A agitação foi desencadeada pela morte de um estudante que ficou gravemente ferido após ser atingido por uma pedra durante uma caminhada na sexta-feira, 20 de março. Os estudantes protestaram contra os atrasos na resposta de emergência. Devido a este atraso, o estudante não recebeu assistência a tempo e faleceu. A Universidade rejeitou as acusações ao afirmar que «foi coordenado o transporte numa ambulância para cuidados médicos adicionais, mas o estudante infelizmente faleceu enquanto recebia tratamento no hospital».
Os estudantes não acreditaram nessas alegações, protestaram contra o assassinato do estudante e exigiram melhorias nos serviços de saúde e de emergência do campus, incluindo a garantia de que ambulâncias e pessoal médico estejam sempre disponíveis durante atividades ao ar livre.
Como as suas exigências não foram atendidas, os estudantes continuaram os protestos e montaram barricadas na segunda-feira, enfrentando a brutalidade policial, demonstrando a sua raiva e paralisando o transporte ao longo da Autoestrada Nyahururu-Nakuru durante horas. A universidade foi encerrada por tempo indeterminado e foram destacados agentes da polícia. A imprensa burguesa alegou que os agentes da polícia estavam a usar apenas gás lacrimogéneo e a disparar tiros de aviso para o ar. A realidade é que dispararam munições reais contra os manifestantes, assassinando um deles, que foi alvejado no peito, e ferindo pelo menos outros seis.

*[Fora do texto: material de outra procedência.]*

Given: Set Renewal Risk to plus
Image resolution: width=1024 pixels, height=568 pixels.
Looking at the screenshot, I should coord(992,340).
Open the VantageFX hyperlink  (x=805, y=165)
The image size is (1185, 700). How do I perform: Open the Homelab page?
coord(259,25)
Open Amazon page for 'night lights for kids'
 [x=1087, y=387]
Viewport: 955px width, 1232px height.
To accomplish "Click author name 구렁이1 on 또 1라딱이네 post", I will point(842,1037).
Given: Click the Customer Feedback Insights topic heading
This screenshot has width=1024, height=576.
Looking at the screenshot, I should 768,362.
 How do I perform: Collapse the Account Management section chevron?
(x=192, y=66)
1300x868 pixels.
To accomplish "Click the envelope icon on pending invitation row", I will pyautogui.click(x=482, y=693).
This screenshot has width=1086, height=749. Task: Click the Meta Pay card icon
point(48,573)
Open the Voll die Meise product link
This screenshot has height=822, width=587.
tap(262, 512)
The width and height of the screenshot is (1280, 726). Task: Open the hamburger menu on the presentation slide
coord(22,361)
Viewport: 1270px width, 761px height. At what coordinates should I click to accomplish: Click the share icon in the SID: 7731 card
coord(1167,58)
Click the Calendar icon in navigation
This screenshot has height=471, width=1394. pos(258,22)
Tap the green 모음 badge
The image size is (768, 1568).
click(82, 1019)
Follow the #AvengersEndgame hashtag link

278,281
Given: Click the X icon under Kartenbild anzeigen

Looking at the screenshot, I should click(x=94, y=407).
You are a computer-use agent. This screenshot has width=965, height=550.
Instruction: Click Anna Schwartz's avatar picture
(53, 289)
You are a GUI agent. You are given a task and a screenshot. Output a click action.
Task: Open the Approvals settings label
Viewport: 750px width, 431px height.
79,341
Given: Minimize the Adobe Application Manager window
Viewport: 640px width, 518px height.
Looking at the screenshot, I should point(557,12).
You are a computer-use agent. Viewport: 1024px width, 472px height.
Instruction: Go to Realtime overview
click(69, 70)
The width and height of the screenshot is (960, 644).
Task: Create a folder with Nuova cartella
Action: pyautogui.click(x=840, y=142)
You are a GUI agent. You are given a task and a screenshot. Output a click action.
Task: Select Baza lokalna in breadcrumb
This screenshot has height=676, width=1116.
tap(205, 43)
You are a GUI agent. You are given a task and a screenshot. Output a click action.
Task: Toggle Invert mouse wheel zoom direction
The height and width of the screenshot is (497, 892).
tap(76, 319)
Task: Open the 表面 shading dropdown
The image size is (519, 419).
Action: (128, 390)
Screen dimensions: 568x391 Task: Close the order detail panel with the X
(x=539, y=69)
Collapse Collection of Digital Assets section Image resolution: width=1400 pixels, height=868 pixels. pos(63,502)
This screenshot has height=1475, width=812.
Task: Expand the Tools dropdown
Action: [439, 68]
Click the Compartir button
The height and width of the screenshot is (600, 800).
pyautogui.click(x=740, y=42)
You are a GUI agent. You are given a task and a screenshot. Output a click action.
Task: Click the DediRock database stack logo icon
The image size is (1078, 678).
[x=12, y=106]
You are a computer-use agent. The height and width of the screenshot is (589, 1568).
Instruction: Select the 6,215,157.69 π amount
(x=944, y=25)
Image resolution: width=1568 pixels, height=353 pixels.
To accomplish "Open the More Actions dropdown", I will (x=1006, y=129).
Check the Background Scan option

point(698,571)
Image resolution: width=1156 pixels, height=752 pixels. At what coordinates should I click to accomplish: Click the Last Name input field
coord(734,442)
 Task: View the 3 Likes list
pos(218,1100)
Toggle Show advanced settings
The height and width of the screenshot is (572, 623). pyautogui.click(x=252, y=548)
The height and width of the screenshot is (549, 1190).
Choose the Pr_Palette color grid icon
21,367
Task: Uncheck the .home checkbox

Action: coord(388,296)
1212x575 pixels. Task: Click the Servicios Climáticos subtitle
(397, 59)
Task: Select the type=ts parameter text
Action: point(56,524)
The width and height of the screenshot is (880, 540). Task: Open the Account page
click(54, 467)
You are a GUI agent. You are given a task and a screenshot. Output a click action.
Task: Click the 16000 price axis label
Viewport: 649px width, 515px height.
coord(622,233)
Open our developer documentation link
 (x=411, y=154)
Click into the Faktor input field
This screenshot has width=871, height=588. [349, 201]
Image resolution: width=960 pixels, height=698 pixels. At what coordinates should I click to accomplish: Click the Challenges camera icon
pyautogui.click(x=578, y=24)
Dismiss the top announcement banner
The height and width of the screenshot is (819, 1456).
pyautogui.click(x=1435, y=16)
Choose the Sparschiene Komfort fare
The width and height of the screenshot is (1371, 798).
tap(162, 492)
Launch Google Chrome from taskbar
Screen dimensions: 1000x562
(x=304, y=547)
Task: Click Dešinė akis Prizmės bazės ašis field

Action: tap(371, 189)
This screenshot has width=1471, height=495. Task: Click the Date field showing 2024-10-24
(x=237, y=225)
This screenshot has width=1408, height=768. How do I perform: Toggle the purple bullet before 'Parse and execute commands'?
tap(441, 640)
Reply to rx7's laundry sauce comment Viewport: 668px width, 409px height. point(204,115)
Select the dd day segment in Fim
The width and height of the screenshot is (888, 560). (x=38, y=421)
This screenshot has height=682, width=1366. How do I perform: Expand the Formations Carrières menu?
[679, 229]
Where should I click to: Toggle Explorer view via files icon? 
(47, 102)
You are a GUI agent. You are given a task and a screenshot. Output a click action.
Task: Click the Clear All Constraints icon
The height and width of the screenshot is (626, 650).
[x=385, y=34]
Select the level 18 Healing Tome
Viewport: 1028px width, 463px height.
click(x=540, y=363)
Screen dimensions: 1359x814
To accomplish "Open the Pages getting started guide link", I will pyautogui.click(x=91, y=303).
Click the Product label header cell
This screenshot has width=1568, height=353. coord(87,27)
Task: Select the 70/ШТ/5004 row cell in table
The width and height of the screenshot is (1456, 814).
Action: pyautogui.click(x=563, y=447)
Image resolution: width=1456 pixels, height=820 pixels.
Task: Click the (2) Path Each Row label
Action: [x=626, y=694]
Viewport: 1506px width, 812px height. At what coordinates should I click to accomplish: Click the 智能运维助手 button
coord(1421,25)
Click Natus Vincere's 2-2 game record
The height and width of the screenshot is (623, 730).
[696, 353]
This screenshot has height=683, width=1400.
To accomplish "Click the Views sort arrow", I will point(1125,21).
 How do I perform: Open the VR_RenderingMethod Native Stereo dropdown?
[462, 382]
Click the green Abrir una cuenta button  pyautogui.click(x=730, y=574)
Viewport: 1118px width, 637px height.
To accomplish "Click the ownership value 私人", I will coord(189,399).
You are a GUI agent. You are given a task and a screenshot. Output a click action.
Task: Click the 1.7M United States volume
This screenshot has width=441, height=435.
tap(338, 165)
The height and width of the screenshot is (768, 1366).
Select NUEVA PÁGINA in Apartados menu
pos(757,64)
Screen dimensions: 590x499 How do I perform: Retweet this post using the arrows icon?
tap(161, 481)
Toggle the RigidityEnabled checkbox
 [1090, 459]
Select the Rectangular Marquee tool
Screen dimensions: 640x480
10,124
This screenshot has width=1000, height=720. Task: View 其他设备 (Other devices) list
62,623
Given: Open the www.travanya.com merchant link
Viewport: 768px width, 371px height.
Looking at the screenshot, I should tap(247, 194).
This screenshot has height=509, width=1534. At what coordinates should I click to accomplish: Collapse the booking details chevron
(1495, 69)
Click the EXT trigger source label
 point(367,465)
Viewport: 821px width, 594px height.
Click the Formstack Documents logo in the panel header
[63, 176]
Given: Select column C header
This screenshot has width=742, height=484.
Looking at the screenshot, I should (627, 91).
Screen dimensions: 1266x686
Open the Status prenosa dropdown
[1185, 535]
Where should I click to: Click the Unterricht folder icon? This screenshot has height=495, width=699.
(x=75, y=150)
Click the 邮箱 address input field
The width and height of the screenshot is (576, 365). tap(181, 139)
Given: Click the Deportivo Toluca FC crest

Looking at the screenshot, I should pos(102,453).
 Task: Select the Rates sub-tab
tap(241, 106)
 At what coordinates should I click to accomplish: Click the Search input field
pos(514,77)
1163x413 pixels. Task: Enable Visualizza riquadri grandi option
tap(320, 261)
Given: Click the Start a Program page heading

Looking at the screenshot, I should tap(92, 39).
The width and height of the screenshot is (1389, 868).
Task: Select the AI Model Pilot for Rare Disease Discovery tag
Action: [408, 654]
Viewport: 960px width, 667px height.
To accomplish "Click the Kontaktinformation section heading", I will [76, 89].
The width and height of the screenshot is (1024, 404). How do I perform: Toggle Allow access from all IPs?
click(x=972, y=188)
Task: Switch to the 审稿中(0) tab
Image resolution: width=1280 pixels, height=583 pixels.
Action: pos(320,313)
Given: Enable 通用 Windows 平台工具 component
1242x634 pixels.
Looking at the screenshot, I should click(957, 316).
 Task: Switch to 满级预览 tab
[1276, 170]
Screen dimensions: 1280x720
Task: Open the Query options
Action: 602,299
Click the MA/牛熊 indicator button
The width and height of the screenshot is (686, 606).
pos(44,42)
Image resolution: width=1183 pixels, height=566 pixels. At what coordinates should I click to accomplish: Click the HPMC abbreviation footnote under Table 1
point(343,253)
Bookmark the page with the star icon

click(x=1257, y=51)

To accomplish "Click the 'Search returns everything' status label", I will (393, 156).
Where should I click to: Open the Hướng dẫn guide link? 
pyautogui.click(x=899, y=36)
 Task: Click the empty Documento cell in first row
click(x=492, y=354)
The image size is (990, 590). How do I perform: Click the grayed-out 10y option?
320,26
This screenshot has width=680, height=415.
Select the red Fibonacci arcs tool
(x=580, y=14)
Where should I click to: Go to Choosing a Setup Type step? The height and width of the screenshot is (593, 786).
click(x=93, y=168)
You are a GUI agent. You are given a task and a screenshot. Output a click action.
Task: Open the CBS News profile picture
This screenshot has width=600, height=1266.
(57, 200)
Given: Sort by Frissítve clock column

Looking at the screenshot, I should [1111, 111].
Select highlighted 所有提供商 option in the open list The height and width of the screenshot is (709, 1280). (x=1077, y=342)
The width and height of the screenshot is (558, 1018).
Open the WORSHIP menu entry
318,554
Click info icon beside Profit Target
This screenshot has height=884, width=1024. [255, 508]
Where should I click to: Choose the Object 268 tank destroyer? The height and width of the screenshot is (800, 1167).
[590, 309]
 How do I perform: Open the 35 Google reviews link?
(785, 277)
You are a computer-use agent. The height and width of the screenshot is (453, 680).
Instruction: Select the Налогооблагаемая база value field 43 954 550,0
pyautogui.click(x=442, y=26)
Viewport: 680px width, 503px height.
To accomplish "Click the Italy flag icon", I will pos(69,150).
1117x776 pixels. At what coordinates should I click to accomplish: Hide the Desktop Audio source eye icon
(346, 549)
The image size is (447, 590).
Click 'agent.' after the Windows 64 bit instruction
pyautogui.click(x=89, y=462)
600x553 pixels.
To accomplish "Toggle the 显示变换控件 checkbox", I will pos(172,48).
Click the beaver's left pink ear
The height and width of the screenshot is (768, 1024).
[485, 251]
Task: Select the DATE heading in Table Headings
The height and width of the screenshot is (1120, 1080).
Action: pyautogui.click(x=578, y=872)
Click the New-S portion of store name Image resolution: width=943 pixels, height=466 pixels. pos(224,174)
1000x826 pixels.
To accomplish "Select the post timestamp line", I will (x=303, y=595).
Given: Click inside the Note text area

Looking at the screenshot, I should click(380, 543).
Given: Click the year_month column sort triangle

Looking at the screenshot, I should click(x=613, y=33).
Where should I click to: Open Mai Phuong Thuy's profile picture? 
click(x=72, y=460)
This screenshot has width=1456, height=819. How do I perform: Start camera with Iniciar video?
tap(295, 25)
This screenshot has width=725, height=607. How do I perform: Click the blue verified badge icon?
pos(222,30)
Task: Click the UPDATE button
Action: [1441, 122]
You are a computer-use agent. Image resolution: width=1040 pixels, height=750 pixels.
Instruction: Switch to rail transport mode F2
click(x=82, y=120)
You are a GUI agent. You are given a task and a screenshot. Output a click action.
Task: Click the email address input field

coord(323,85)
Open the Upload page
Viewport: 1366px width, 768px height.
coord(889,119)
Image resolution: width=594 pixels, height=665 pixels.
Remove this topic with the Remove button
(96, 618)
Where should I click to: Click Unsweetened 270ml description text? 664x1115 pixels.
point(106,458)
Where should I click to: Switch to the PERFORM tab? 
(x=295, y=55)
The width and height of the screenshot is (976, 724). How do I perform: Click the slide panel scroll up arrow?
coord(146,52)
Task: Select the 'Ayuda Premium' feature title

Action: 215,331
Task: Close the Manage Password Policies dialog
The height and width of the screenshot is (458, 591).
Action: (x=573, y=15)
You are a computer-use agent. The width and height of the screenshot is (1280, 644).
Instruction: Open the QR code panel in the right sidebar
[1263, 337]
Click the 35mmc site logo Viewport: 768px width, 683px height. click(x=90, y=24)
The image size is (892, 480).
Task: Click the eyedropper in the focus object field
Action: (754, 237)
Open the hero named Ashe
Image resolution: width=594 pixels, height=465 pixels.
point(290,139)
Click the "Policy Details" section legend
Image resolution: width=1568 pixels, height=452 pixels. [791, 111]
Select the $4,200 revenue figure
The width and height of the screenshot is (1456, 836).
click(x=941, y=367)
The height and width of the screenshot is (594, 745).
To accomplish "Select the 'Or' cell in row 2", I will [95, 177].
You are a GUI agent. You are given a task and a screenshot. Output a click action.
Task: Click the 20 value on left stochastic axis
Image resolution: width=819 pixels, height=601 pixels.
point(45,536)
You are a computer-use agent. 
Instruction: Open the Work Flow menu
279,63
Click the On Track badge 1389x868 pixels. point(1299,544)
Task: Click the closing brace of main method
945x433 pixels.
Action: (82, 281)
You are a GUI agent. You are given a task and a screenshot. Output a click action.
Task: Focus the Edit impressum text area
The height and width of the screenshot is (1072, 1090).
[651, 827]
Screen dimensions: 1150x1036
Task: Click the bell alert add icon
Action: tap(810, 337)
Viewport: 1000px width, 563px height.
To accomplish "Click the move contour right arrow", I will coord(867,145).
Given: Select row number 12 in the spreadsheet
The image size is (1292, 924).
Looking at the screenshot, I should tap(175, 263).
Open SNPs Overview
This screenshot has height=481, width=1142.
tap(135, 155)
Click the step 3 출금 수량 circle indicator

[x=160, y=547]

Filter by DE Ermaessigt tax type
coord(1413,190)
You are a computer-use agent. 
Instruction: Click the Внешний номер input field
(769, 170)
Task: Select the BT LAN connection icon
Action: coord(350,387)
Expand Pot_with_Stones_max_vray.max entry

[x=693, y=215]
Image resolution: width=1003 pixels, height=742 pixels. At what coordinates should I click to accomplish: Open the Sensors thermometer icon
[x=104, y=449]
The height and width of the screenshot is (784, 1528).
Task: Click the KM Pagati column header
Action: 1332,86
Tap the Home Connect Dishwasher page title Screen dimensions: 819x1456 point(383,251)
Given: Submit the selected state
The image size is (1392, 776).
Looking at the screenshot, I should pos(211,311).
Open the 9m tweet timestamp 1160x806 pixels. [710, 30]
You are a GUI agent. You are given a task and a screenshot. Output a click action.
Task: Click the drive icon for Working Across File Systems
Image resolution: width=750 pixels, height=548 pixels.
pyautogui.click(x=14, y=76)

Apesar deste homicídio, os manifestantes ripostaram e obrigaram a polícia a recuar, como se pode ver em várias imagens e vídeos divulgados nas redes sociais. Pelo menos 16 agentes da polícia ficaram feridos e dois veículos da polícia foram danificados.


Após os violentos protestos, as forças repressivas do Estado queniano ameaçaram os estudantes: na noite de segunda-feira, emboscaram um dos alojamentos estudantis, disparando contra o edifício e ameaçando matar os estudantes caso continuassem com o protesto.
As famílias do estudante assassinado e dos feridos exigiram justiça e denunciaram o uso de força letal pelas forças repressivas. A brutalidade policial no Quénia é bem conhecida, uma vez que os relatórios estimam que os homicídios cometidos pela polícia no país aumentaram 20% em 2025, passando de 104 em 2024 para 125 em 2025. Os tiroteios foram identificados como o principal método utilizado nas mortes causadas pela polícia, representando 114 dos 125 casos. Apesar da brutalidade da polícia queniana, os jovens não lhes têm medo. Mesmo que a polícia tivesse espingardas e estivesse a disparar munições reais, a determinação dos jovens em luta fez com que as forças repressivas recuassem, e mais uma vez ficou provado que as armas não são o fator decisivo, mas sim as pessoas.